Assim foi descrita, por alguns, como “a música mais assustadora que Shostakovich já escreveu”, com qualidade voltada para o interior, a provar que “os horrores da mente são ainda piores do que os do corpo”. Causou frisson e repercutiu nas hostes da ditadura soviética que identificou na oitava elementos românticos “muito ocidentais”, determinando a suspensão imediata de suas performances públicas e destruição de todas as edições impressas.

Apenas o primeiro movimento já se molda como perfeito exemplo que define o drama musicado. Vamos a ele, com todos os figurantes!

O prólogo anuncia a tragédia. Grave, épica, solene, triunfa muito bem caracterizada na dramática abertura. A plateia se põe imóvel, em total suspense.
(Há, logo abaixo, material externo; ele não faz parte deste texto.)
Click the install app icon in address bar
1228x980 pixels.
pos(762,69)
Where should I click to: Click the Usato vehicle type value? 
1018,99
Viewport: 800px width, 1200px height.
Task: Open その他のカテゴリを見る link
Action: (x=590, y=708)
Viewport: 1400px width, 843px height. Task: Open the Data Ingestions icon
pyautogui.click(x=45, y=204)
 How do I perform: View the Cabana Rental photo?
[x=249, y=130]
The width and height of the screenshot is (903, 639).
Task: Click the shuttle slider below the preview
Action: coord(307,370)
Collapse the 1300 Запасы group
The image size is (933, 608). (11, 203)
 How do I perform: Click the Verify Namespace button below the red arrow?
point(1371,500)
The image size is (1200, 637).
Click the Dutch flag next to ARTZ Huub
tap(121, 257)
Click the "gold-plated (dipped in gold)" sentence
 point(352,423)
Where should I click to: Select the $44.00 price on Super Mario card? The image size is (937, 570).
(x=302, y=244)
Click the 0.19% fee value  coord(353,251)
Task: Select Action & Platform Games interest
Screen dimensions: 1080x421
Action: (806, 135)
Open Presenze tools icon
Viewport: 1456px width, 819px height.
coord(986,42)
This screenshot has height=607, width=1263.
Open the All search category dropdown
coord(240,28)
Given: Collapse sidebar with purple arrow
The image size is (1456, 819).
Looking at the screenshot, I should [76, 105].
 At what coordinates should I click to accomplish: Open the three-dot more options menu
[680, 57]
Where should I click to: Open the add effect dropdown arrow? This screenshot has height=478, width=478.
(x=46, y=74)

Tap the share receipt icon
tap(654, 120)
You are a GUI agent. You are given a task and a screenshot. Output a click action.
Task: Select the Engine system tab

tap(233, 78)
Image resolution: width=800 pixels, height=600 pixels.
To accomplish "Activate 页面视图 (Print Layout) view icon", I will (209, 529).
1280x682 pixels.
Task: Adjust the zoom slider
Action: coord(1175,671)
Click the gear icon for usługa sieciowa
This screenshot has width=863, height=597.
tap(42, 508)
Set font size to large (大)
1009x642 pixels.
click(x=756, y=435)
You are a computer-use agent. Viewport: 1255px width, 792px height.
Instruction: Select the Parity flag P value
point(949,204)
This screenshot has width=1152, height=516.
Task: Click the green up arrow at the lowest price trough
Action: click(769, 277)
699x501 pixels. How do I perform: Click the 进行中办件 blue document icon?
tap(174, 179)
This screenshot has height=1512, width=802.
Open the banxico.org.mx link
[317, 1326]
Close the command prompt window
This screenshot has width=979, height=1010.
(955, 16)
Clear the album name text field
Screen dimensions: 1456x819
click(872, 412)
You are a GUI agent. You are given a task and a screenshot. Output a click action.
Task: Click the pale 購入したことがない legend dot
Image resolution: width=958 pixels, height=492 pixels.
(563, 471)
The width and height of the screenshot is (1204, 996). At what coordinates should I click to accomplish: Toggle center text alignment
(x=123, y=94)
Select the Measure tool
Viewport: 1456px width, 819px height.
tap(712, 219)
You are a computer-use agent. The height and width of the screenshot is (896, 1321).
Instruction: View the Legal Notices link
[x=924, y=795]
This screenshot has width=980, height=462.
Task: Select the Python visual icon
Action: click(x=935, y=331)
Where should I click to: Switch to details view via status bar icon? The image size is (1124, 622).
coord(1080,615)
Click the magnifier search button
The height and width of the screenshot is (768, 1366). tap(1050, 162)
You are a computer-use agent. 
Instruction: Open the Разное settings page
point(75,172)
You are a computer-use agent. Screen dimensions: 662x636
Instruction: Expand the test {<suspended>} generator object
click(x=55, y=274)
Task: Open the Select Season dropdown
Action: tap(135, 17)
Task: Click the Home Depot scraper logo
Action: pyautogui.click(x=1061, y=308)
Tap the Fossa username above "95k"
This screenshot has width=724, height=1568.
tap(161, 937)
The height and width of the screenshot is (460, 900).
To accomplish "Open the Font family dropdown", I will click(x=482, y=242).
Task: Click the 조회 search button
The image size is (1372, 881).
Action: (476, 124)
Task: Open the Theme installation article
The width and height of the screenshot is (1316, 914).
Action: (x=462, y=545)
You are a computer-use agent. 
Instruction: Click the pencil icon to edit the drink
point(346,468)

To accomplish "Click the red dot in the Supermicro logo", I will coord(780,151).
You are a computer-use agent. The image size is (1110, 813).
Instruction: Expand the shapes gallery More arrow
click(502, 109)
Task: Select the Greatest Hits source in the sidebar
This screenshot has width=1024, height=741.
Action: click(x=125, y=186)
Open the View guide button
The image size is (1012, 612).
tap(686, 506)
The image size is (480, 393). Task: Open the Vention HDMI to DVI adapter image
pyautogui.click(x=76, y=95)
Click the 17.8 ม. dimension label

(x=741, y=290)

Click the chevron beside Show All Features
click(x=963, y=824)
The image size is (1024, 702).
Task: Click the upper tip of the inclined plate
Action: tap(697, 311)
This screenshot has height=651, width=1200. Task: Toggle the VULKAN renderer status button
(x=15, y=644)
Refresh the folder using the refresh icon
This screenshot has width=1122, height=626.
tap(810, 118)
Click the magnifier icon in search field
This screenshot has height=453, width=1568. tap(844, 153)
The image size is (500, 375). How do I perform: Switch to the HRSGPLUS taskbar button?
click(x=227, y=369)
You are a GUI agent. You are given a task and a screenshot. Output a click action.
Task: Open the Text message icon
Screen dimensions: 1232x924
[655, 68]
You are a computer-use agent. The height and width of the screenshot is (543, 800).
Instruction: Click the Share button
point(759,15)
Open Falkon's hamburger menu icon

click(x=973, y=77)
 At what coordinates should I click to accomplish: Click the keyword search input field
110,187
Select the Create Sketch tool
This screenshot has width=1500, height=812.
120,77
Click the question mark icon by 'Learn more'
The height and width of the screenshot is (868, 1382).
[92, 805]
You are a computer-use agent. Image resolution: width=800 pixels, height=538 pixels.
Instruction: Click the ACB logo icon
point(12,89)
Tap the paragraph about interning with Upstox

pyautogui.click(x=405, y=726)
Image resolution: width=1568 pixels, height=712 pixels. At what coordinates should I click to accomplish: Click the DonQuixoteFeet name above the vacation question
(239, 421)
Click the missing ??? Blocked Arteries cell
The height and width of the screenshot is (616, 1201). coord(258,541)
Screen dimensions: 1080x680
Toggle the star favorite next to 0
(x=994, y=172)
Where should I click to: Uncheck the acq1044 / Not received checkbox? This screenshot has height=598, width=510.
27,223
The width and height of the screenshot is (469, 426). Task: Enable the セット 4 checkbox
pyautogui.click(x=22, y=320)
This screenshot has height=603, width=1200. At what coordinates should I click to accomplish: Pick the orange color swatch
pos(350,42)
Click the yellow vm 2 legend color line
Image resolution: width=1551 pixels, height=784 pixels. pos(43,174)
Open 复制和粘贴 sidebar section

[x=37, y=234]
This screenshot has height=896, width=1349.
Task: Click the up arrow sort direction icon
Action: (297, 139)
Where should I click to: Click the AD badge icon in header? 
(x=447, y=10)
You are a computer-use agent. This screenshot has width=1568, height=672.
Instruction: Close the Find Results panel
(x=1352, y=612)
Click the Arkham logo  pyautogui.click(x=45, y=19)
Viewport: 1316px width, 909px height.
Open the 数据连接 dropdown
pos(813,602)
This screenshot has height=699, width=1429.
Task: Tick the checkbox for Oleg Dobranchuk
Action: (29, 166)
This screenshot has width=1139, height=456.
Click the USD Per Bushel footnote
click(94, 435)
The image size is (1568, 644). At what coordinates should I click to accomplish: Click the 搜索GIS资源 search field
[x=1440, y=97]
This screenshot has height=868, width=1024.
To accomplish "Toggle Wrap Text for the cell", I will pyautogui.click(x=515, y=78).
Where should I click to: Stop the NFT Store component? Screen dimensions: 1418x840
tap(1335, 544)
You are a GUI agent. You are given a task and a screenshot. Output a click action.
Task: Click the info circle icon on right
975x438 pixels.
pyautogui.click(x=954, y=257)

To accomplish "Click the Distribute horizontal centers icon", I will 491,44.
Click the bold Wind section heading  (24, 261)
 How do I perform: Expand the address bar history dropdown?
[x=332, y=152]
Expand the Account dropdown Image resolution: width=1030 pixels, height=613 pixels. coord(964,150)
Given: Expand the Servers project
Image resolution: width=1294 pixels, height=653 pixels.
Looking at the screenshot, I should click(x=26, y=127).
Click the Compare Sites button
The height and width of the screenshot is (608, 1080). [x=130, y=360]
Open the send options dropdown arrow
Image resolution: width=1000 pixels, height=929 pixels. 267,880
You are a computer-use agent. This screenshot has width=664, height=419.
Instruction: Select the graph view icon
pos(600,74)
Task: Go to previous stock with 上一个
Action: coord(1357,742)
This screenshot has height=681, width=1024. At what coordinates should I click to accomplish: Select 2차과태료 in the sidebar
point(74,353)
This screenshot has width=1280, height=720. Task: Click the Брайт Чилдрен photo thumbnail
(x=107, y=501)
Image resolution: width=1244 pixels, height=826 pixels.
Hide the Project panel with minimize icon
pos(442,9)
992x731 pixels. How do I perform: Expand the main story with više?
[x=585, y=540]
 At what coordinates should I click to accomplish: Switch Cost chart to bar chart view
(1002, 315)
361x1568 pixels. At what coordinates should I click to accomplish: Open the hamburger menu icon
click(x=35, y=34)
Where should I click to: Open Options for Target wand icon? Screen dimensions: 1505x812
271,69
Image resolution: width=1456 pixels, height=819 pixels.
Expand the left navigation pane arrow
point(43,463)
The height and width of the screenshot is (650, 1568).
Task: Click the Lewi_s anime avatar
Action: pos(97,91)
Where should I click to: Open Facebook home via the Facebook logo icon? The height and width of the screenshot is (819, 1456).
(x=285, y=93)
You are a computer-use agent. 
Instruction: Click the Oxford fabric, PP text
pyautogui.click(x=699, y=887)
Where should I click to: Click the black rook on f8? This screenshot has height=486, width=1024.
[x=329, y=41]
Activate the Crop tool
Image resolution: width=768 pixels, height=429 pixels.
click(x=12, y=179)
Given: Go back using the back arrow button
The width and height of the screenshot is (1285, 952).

Cala-se a orquestra e, em pianíssimo, lentamente vão-se abrindo as cortinas para exibição do cenário propício ao que se segue.


Feixes de luz descobrem recantos, engrandecidos pela luminosidade que, aos poucos, os atinge por completo. Está exposta a tessitura em que tudo acontecerá. A introdução esmaece concluindo-se na volta do tema inicial, ao fundo e distante, igualmente grave.

Os personagens vão surgindo aqui e acolá em pequenos solos enfáticos de três notas (duas fusas e uma semínima pontuada). Cada um com sua personalidade. Emergem pontuais, contundentes, como elementos de um conjunto que se promete à perfeição artística. Após a exposição, tudo se acalma.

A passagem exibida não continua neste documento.